## Exercise aim:
Each line below needs to be restated word for word.

## The data:
######

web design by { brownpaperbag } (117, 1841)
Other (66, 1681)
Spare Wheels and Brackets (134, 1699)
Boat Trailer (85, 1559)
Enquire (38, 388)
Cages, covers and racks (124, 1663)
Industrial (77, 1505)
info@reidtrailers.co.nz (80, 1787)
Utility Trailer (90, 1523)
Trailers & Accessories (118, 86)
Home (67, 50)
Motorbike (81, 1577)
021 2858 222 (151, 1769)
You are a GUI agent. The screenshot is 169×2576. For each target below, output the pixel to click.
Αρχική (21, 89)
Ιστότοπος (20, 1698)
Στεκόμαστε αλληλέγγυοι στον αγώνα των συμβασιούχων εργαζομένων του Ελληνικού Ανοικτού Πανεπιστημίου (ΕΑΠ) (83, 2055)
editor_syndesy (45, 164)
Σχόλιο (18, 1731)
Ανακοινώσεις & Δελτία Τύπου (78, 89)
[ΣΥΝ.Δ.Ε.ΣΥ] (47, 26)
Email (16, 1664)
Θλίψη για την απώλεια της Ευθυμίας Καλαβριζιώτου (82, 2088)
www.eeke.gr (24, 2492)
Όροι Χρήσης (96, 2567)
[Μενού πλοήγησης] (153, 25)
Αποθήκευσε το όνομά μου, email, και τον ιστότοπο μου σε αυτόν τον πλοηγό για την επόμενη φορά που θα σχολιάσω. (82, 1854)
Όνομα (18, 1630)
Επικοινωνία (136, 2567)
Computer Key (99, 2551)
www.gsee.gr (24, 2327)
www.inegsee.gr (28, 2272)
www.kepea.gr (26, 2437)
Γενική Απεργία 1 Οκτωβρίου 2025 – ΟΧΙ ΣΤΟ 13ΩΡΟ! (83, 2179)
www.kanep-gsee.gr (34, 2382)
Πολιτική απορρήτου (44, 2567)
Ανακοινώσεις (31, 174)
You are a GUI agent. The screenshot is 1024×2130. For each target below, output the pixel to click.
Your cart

######

## Your response:
web design by { brownpaperbag } (117, 1841)
Other (66, 1681)
Spare Wheels and Brackets (134, 1699)
Boat Trailer (85, 1559)
Enquire (38, 388)
Cages, covers and racks (124, 1663)
Industrial (77, 1505)
info@reidtrailers.co.nz (80, 1787)
Utility Trailer (90, 1523)
Trailers & Accessories (118, 86)
Home (67, 50)
Motorbike (81, 1577)
021 2858 222 (151, 1769)
You are a GUI agent. The screenshot is 169×2576. For each target below, output the pixel to click.
Αρχική (21, 89)
Ιστότοπος (20, 1698)
Στεκόμαστε αλληλέγγυοι στον αγώνα των συμβασιούχων εργαζομένων του Ελληνικού Ανοικτού Πανεπιστημίου (ΕΑΠ) (83, 2055)
editor_syndesy (45, 164)
Σχόλιο (18, 1731)
Ανακοινώσεις & Δελτία Τύπου (78, 89)
[ΣΥΝ.Δ.Ε.ΣΥ] (47, 26)
Email (16, 1664)
Θλίψη για την απώλεια της Ευθυμίας Καλαβριζιώτου (82, 2088)
www.eeke.gr (24, 2492)
Όροι Χρήσης (96, 2567)
[Μενού πλοήγησης] (153, 25)
Αποθήκευσε το όνομά μου, email, και τον ιστότοπο μου σε αυτόν τον πλοηγό για την επόμενη φορά που θα σχολιάσω. (82, 1854)
Όνομα (18, 1630)
Επικοινωνία (136, 2567)
Computer Key (99, 2551)
www.gsee.gr (24, 2327)
www.inegsee.gr (28, 2272)
www.kepea.gr (26, 2437)
Γενική Απεργία 1 Οκτωβρίου 2025 – ΟΧΙ ΣΤΟ 13ΩΡΟ! (83, 2179)
www.kanep-gsee.gr (34, 2382)
Πολιτική απορρήτου (44, 2567)
Ανακοινώσεις (31, 174)
You are a GUI agent. The screenshot is 1024×2130. For each target below, output the pixel to click.
Your cart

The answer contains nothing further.